Your definition of effective doesn't match any survivor's definition. 100% recovery is the proper definition. Will you be OK with your definition when you are the 1 in 4 per WHO that has a stroke?
What are you doing post this intervention to get to 100% recovery? If nothing, you are just leaving them disabled.

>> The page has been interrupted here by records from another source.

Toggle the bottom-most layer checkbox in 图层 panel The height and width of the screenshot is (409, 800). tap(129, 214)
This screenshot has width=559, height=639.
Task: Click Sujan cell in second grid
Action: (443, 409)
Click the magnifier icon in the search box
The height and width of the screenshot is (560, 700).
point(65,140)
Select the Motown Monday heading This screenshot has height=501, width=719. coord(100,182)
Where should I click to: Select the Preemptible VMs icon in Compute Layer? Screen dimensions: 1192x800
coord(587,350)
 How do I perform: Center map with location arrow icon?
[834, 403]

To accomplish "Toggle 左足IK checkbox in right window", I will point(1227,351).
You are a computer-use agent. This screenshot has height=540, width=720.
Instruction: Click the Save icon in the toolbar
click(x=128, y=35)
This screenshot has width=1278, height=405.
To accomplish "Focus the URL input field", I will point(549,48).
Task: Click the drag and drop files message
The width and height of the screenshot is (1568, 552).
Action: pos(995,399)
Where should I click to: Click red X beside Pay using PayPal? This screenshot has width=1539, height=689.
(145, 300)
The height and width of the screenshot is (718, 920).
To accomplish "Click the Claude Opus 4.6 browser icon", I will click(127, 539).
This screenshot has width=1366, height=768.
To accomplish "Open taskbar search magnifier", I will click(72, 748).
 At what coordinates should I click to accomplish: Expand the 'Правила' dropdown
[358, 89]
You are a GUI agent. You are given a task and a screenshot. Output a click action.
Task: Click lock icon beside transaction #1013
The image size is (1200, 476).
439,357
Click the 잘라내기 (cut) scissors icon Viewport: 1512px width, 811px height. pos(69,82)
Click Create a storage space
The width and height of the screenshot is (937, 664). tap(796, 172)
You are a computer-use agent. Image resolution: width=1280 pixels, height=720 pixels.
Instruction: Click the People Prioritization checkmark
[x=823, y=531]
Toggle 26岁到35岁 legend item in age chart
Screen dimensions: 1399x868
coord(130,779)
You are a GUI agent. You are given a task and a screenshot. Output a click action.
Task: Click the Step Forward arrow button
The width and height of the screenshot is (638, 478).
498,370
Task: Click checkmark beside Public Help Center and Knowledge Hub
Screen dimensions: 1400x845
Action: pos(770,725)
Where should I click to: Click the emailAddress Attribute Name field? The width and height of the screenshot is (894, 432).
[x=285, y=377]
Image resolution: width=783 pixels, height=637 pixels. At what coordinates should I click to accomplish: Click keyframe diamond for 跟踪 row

ASPECTS-based selection for late endovascular treatment: a retrospective two-site cohort study
Abstract
Introduction
The DAWN trial demonstrated the effectiveness of late endovascular treatment in acute ischemic stroke patients selected on the basis of a clinical-core mismatch. We explored in a real-world sample of endovascular treatment patients if a clinical-ASPECTS (Alberta Stroke Program Early CT Score) mismatch was associated with an outcome benefit after late endovascular treatment.
Methods
We retrospectively analyzed all consecutive acute ischemic stroke patients admitted 6–24 h after last proof of good health in two stroke centers, with initial National Institutes of Health Stroke Scale (NIHSS) ≥10 and an internal carotid artery or M1 occlusion. We defined clinical-ASPECTS mismatch as NIHSS ≥ 10 and ASPECTS ≥ 7, or NIHSS ≥ 20 and ASPECTS ≥ 5. We assessed the interaction between the presence of the clinical-ASPECTS mismatch and late endovascular treatment using ordinal shift analysis of the three-month modified Rankin Scale and adjusting for multiple confounders.
Results
The included 337 patients had a median age of 73 years (IQR = 61–82), admission NIHSS of 18 (15–22), and baseline ASPECTS of 7 (5–9). Out of 196 (58.2%) patients showing clinical-ASPECTS mismatch, 146 (74.5%) underwent late endovascular treatment. Among 141 (41.8%) mismatch negative patients, late endovascular treatment was performed in 72 (51.1%) patients. In the adjusted analysis, late endovascular treatment was significantly associated with a better outcome in the presence of clinical-ASPECTS mismatch (adjusted odd ratio, aOR = 2.83; 95% confidence interval, CI: 1.48–5.58) but not in its absence (aOR = 1.32; 95%CI: 0.61–2.84). The p-value for the interaction term between clinical-ASPECTS mismatch and late endovascular treatment was 0.073.
Conclusions
In our retrospective two-site analysis, late endovascular treatment seemed effective in the presence of a clinical-ASPECTS mismatch, but not in its absence. If confirmed in randomized trials, this finding could support the use of an ASPECTS-based selection for late endovascular treatment decisions, obviating the need for advanced imaging.
Introduction
Recent randomized clinical trials have provided class I evidence for the efficacy of endovascular treatment (EVT) in acute ischemic stroke (AIS) patients from proximal anterior circulation large vessel occlusion (LVO) in the late-time window, if properly selected based on their neuroimaging profile.1–3 However, we previously demonstrated that the proportion of late-admitted AIS eligible for EVT according to strict trial criteria was low in the real-life scenario.4
Enlarging the selection criteria for late EVT could allow a larger population of AIS patients to benefit from the revascularization procedures. Notably, the use of a simpler neuroimaging protocol could help with the decision to proceed with mechanical thrombectomy in case of absent, failed or contraindicated advanced imaging, or in situations of discordant imaging profile.5
The Alberta Stroke Program Early CT Score (ASPECTS) is an easily applicable tool to estimate the amount of irreversibly damaged brain tissue in the middle cerebral artery (MCA) territory strokes.6 Originally designed for non-contrast CT scan (NCCT), it has been also applied to diffusion-weighted imaging (DWI) sequences, after one-point adjustment.7 However, the role of ASPECTS in selecting patients who are most likely to benefit from EVT is not clearly established in the late time window.8,9 Also, to the best of our knowledge, its use in association of clinical stroke severity as a surrogate of the core-penumbra mismatch1 has not been evaluated.
The main aim of our study was to analyze the clinical outcome of late-arriving AIS patients with proximal anterior circulation LVO depending on the presence of a clinical-ASPECTS mismatch and of treatment with mechanical thrombectomy in two comprehensive stroke centers.